La sequenza che apre il film ci immerge nell’ordinaria follia quotidiana che trova spazio nella cronaca o nei Tg specializzati in disgrazie, che ci portano in casa la violenza, intesa ormai come modalità relazionale inevitabile, una prassi quotidiana che desta un orrore sempre più provvisorio, che rischia di lasciare tracce ogni volta sempre meno consistenti e durature nella coscienza di chi guarda.
Il plot porta poi questa premessa iniziale all’interno della vita quotidiana di due famiglie che viene destabilizzata nei propri riti da un evento traumatico, che spinge tutti i protagonisti in una spirale sempre più drammatica e porta inevitabilmente lo spettatore a chiedersi “che cosa farei io in questa situazione ?”. I due fratelli della buona borghesia romana, completamente presi dal raggiungimento del successo sociale e del benessere economico sono interpretati dai bravissimi Alessandro Gassman e Luigi Lo Cascio mentre alle mogli, tendenzialmente passive e frustrate, per motivi diversi, Barbara Bobulova e Giovanna Mezzogiorno danno una rappresentazione intensamente nevrotica.
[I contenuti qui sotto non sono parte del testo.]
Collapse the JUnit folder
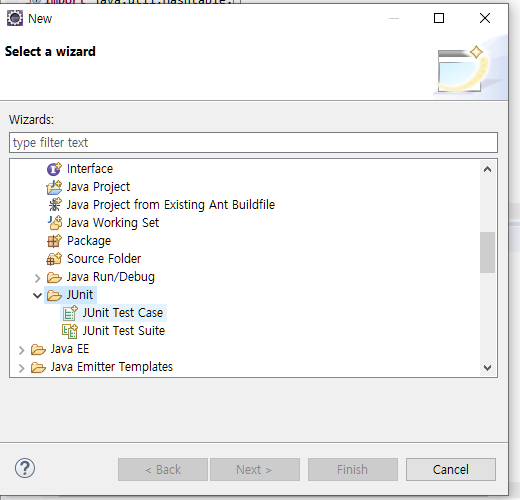 [37, 295]

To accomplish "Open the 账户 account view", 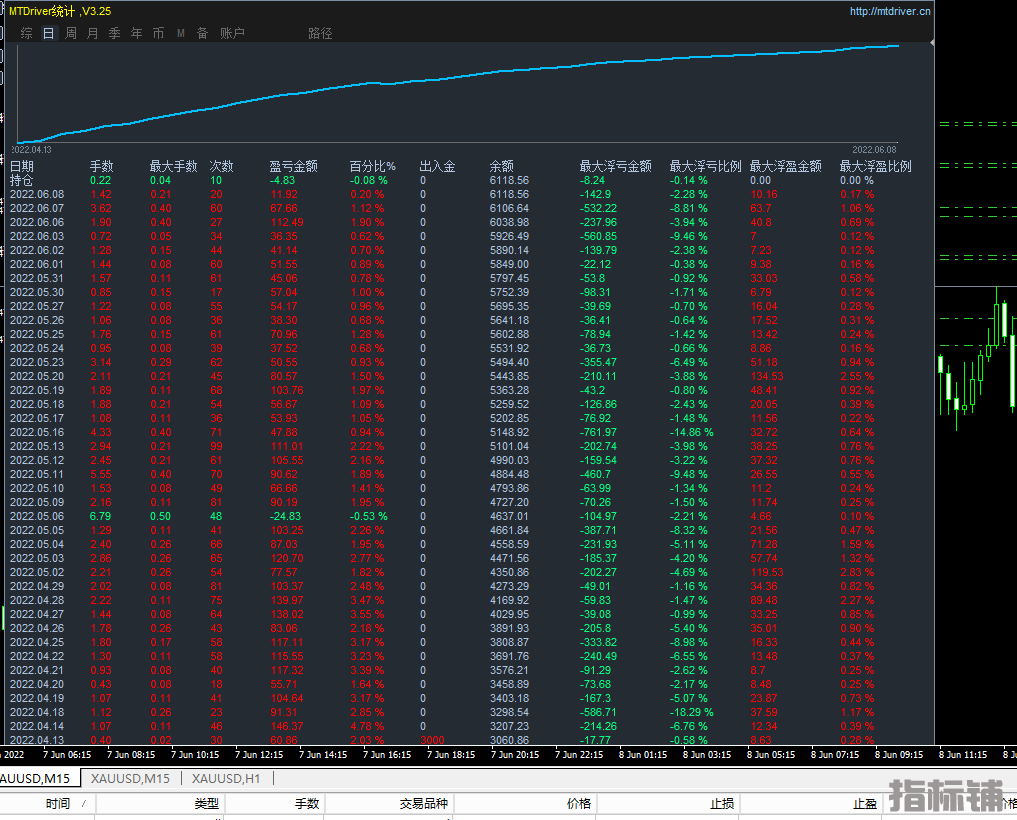I will pyautogui.click(x=232, y=33).
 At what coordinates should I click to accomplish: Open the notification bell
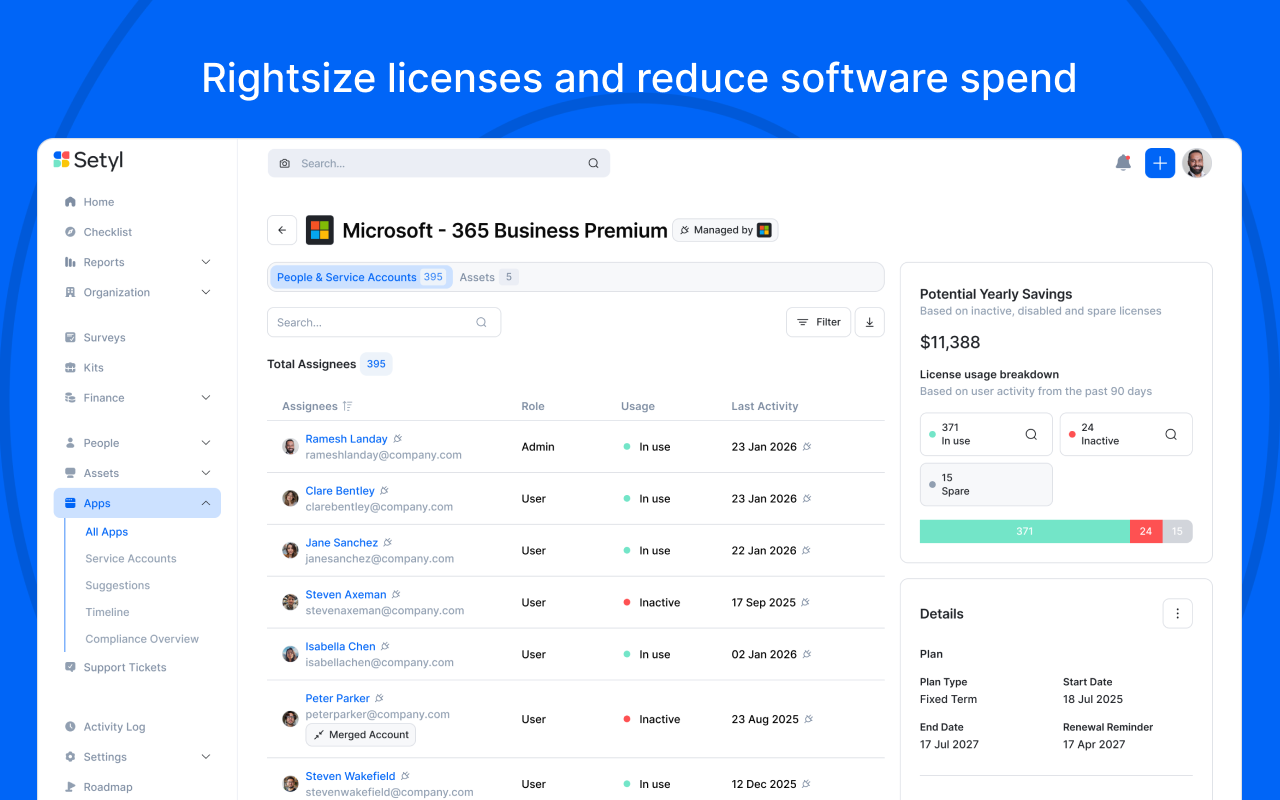[x=1122, y=162]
I figli adolescenti sono interpretati da Jacopo Olmo Antinori, che molti ricorderanno nella parte di Lorenzo in “Io e te” di Bernardo Bertolucci, e Rosabell Laurenti Sellers, giovane ma con una carriera già ricca alle spalle, perfetti nel ruolo di “nativi digitali”, ragazzi solo “apparentemente sani” che vivono una vita distaccata e autistica, senza incontrarsi con i genitori nemmeno durante i pasti (che consumano da soli nelle loro stanze) o che si muovono all’interno di relazioni sociali superficiali e vuote affettivamente.
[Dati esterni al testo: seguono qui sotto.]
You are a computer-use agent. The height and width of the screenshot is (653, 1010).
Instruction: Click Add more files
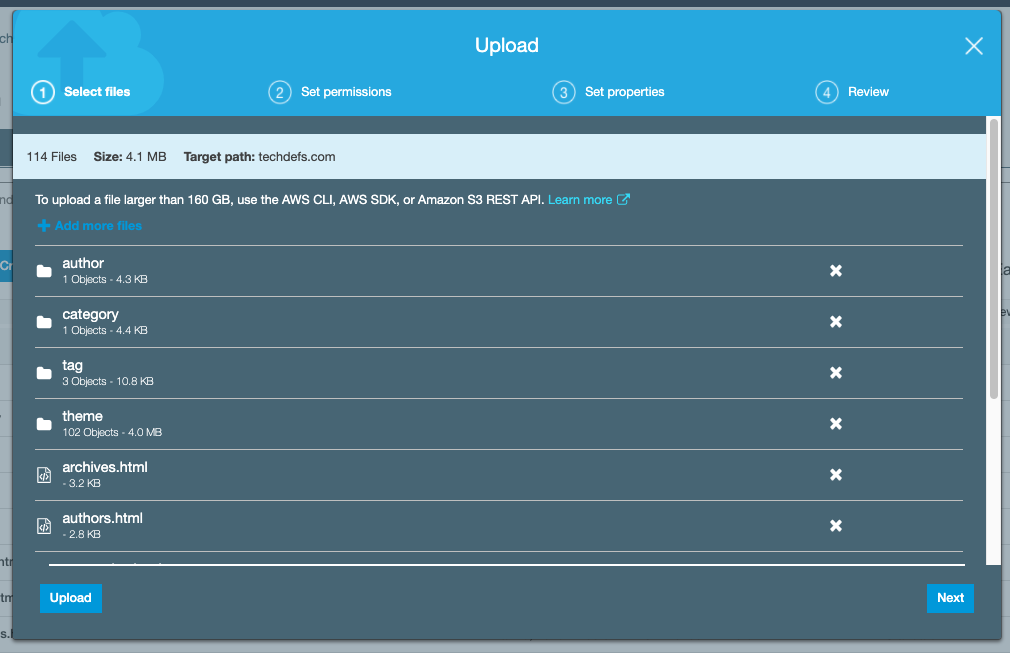coord(90,226)
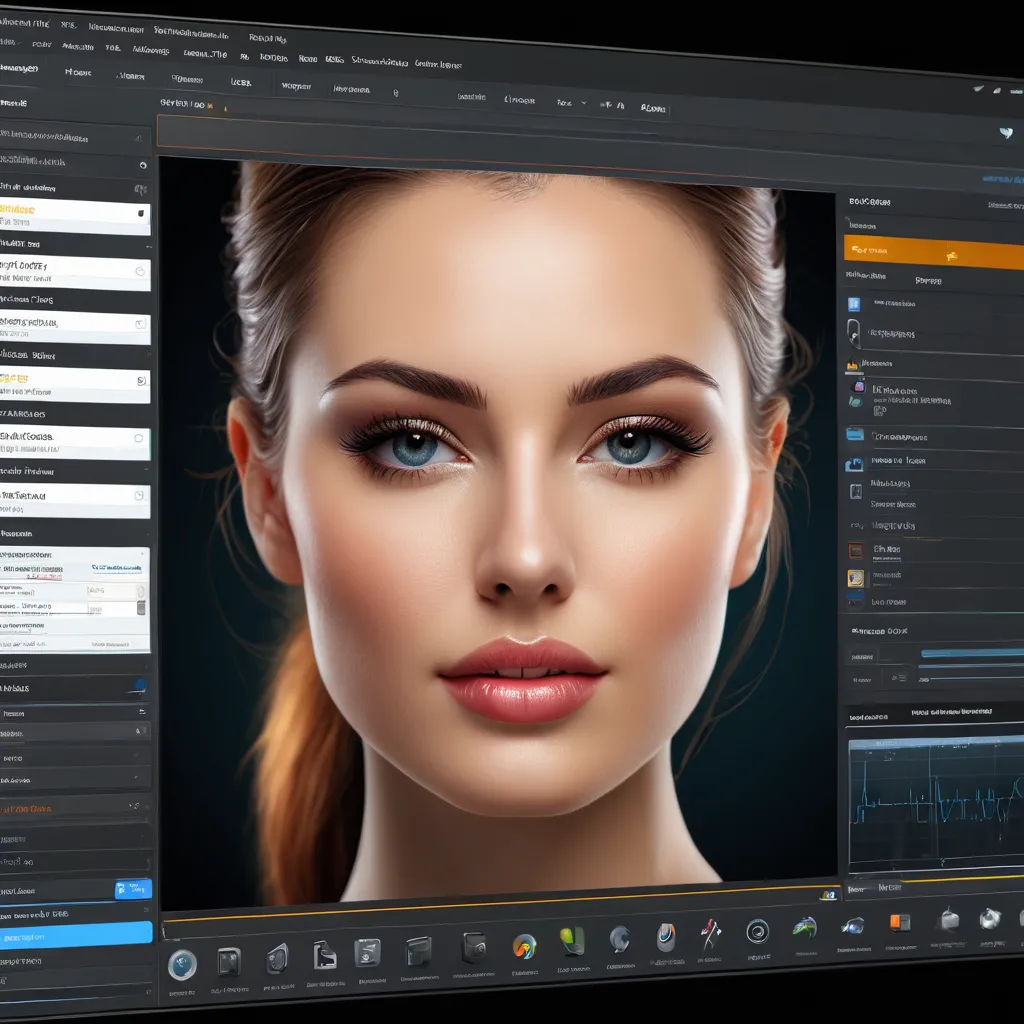Select the red brush tool icon on the bottom bar
This screenshot has height=1024, width=1024.
709,933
La versione di uno psicoanalista

Sui problemi fisiologici dell’adolescenza, periodo “di passaggio”, delicato e complesso e sulle possibili complicazioni psico-patologiche che in quel periodo, per mille motivi, possono insorgere, i contributi in campo psicoanalitico non mancano. Anche il cinema, come il già citato film di Bertolucci, si è molto spesso occupato di rappresentare tale complessità. L’attualità di questo film sta, a mio avviso, nel metterci a contatto con la devianza, qualcosa con cui è ancora più difficile fare i conti e alla quale anche gli psicoanalisti, successivamente al noto articolo di Freud sull’origine della criminalità “per senso di colpa” hanno rivolto meno attenzione. In un suo articolo del 1986 Arnaldo Novelletto scriveva:“Certi adolescenti possono essere indotti a compiere delitti da una fantasia inconscia d’interrompere con quegli atti, in pochi istanti, un blocco dello sviluppo psichico che essi percepiscono in loro stessi …così da poter raggiungere istantaneamente un’ideale punto di arrivo”. Più recentemente Cristina Saottini afferma: “Nell’agito del reato si dispiega una inconsapevole ricerca di verità psichica, a fronte di un rischio di vita falso sé”.
La parte più sconvolgente del film riguarda però la reazione dei genitori, costretti a fare i conti con i propri valori, a salvaguardare il proprio narcisismo e a trovare delle soluzioni che non rispecchino la perversione del mondo che li circonda. Compito non facile.